Activity: Here is the task for the records below: repeat exactly the lines from the one with "Click the user account icon" to the one with "Given: Open Settings gear on taskbar", both included, and nothing else.
· · · ·
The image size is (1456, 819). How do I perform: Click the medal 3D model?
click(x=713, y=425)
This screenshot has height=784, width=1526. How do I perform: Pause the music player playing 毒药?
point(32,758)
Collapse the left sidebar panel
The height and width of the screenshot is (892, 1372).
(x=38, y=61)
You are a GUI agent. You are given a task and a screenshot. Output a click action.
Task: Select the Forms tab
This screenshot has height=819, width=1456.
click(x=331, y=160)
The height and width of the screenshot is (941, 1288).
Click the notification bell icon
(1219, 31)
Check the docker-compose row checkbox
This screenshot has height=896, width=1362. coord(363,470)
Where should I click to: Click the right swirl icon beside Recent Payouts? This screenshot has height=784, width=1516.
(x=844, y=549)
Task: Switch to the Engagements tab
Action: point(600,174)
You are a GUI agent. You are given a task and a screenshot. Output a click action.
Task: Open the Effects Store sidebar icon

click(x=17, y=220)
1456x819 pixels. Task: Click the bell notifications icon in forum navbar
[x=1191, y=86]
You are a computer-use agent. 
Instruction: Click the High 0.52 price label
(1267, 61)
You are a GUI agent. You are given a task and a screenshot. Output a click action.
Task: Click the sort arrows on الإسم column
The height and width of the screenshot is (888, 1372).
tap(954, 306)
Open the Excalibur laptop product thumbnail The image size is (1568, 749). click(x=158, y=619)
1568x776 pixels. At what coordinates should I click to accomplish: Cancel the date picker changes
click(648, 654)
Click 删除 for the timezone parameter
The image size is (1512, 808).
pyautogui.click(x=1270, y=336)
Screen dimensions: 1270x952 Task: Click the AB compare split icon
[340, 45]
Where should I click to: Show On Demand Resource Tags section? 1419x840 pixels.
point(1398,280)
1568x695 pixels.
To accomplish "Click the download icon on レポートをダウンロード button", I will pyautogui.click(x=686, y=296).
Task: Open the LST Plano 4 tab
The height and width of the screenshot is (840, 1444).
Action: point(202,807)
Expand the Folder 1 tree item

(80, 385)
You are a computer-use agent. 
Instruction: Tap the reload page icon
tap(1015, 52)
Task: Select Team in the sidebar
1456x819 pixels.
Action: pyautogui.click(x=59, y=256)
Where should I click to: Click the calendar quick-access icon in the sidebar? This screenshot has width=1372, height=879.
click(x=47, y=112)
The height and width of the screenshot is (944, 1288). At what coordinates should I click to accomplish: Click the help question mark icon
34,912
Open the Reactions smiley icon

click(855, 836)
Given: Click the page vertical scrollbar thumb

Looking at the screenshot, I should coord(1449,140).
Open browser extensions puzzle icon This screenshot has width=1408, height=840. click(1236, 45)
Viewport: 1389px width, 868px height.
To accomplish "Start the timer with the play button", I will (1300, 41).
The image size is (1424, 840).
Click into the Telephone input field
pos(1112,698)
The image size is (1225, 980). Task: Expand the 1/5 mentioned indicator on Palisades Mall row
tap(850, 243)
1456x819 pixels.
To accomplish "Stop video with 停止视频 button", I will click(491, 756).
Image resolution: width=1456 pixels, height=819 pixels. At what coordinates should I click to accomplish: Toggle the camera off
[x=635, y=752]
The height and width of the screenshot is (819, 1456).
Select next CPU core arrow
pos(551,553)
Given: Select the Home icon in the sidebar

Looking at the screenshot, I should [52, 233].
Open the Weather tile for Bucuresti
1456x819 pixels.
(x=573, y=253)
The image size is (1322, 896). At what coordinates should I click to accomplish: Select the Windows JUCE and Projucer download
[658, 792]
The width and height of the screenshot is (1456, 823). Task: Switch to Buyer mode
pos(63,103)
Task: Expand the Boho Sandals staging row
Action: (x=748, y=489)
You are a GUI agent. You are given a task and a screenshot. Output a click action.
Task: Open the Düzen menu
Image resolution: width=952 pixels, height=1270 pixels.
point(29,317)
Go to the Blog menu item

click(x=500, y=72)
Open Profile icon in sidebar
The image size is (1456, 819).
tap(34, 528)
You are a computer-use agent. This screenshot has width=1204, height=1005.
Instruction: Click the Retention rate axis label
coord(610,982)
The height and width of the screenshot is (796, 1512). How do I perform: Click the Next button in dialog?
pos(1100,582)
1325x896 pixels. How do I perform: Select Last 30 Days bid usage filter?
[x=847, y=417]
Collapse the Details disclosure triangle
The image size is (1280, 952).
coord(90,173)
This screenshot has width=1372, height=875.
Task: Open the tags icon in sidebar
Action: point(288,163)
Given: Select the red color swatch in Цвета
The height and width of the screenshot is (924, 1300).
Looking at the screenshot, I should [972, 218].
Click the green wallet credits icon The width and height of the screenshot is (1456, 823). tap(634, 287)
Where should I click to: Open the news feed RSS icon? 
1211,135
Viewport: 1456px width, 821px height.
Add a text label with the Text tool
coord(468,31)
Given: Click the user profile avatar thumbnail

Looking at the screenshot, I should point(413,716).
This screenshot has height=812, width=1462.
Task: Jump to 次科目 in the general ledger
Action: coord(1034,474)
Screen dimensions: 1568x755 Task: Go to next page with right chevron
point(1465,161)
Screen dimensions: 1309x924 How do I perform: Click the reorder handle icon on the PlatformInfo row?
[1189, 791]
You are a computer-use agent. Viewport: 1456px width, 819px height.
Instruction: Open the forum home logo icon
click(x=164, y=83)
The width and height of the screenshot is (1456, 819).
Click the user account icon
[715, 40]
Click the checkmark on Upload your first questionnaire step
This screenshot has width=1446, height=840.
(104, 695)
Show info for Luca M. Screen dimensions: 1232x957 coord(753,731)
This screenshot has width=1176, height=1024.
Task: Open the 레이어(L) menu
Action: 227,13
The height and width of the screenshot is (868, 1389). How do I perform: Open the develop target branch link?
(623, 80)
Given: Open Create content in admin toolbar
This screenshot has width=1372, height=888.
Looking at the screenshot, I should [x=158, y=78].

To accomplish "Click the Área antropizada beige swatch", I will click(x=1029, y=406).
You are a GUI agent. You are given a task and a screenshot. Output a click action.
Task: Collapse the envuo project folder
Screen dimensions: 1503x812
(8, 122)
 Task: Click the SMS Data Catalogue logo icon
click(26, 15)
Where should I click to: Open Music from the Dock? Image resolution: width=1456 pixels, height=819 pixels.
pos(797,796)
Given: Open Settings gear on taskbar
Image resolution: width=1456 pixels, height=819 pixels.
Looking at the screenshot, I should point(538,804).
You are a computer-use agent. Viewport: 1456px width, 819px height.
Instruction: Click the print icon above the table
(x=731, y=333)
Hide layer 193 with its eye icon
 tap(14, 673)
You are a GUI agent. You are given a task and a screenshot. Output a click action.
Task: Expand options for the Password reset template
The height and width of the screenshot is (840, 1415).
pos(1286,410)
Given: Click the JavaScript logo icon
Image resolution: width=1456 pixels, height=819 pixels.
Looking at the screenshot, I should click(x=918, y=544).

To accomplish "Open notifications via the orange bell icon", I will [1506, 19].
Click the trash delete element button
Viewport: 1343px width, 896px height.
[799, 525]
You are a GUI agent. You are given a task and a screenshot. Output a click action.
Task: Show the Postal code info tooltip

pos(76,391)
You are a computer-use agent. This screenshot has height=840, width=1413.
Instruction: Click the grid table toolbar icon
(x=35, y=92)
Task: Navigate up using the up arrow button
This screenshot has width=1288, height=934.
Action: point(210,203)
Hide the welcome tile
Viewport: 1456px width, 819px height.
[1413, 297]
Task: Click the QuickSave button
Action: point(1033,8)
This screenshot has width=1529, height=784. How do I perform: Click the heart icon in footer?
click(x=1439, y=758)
· · · ·
Written response:
Click the user account icon
[715, 40]
Click the checkmark on Upload your first questionnaire step
This screenshot has width=1446, height=840.
(104, 695)
Show info for Luca M. Screen dimensions: 1232x957 coord(753,731)
This screenshot has width=1176, height=1024.
Task: Open the 레이어(L) menu
Action: 227,13
The height and width of the screenshot is (868, 1389). How do I perform: Open the develop target branch link?
(623, 80)
Given: Open Create content in admin toolbar
This screenshot has width=1372, height=888.
Looking at the screenshot, I should [x=158, y=78].

To accomplish "Click the Área antropizada beige swatch", I will click(x=1029, y=406).
You are a GUI agent. You are given a task and a screenshot. Output a click action.
Task: Collapse the envuo project folder
Screen dimensions: 1503x812
(8, 122)
 Task: Click the SMS Data Catalogue logo icon
click(26, 15)
Where should I click to: Open Music from the Dock? Image resolution: width=1456 pixels, height=819 pixels.
pos(797,796)
Given: Open Settings gear on taskbar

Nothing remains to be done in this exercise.